Technology moves at pace, and the potential for sensors, automation and energy-efficient buildings to change the lives of the residents moves ever-closer. There is also the potential for technology to provide the opportunity for making smart cities inclusive for people with disabilities right from the design and planning stage.
The rational behind smart cities is that they operate largely without human intervention. Though people will set the technologies to help smart cities function, automation will reduce the necessity for human staff. However, touch screen purchases – such as travel tickets for those with limited motor control – is an example of when a smart city needs to be inclusive if there are no actual staff.

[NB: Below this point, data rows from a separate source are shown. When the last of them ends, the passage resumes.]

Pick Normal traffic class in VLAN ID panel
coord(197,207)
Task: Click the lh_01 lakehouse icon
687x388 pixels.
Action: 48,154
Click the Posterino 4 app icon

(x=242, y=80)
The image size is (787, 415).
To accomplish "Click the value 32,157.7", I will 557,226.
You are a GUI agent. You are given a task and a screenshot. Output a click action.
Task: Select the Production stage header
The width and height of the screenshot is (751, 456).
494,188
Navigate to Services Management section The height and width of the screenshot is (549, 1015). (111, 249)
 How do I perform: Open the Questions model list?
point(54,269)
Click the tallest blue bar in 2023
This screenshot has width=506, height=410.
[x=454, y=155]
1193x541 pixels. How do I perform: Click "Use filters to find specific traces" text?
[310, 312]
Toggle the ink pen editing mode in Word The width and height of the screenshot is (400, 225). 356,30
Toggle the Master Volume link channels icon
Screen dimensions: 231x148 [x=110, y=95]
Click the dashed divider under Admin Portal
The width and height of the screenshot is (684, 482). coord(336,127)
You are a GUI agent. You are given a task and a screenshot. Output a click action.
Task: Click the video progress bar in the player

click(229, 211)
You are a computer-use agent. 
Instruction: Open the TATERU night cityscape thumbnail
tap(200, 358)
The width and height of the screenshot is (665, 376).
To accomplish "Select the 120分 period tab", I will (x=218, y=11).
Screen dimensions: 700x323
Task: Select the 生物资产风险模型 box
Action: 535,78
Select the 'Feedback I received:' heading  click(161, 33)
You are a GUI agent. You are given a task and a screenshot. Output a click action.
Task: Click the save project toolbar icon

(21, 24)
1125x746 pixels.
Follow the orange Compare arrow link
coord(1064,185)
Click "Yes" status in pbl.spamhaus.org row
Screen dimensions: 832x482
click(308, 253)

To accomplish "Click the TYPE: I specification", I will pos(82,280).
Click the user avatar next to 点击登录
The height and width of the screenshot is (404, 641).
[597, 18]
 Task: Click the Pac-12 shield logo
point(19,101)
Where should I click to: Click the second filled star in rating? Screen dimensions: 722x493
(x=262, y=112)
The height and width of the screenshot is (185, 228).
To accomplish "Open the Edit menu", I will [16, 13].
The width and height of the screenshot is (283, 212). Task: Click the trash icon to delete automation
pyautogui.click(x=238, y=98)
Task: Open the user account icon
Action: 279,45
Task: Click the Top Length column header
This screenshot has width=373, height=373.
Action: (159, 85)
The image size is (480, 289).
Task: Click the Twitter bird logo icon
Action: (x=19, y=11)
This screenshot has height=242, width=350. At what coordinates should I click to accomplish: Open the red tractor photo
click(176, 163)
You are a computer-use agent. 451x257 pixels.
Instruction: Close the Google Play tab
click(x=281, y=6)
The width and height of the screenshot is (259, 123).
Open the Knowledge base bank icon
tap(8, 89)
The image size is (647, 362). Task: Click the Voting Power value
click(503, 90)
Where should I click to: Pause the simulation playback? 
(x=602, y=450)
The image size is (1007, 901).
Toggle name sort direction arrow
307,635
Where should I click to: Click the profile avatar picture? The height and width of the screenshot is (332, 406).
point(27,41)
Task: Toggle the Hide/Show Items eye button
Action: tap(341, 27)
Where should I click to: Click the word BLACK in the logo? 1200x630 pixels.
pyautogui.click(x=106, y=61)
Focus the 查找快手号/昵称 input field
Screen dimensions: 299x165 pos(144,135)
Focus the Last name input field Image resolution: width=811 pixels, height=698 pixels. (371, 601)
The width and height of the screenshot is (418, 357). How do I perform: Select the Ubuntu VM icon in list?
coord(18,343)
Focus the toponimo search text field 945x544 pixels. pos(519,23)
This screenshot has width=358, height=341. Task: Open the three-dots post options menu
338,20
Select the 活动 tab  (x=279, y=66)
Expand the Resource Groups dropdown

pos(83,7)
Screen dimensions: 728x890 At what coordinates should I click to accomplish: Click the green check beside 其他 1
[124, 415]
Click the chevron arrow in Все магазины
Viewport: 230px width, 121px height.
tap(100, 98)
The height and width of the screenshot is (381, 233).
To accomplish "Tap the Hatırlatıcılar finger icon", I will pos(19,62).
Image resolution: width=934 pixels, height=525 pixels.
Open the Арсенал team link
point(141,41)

Even with the best inclusivity intentions, practical usability can be found wanting. For example, a defibrillator for a beach was placed behind a shed containing two community wheelchairs. In another venue, the button installed for automatically opening a door was too high for a person in a wheelchair to reach.
If people without disabilities are designing smart cities, they may not so easily understand the different challenges faced by those who are disabled. Obtaining the input of disabled people in the planning processes and intended outcomes for smart cities is key. Before the professionals sign off projects, they need to be aware of, and understand, hidden barriers that people outside the disabled community may not notice before they finish the plans.
Some things are fundamental. For example, public conveniences. Generally, people are not impressed, so how much more difficult must it be for a disabled user when the traffic flow is restricted, and the doorways are narrow? Likewise, the necessity of braille for signage, or a text equivalent to audible feedback, does not tend to be automatically integrated.
It makes perfect sense that well-planned smart city that assists people with disabilities, could benefit everyone. Even temporary disability through injury or age-related difficulties are likely to affect most people at some point.
As they continue to develop, planning and integrating access for everyone who visits or lives in a smart city should be a foregone conclusion.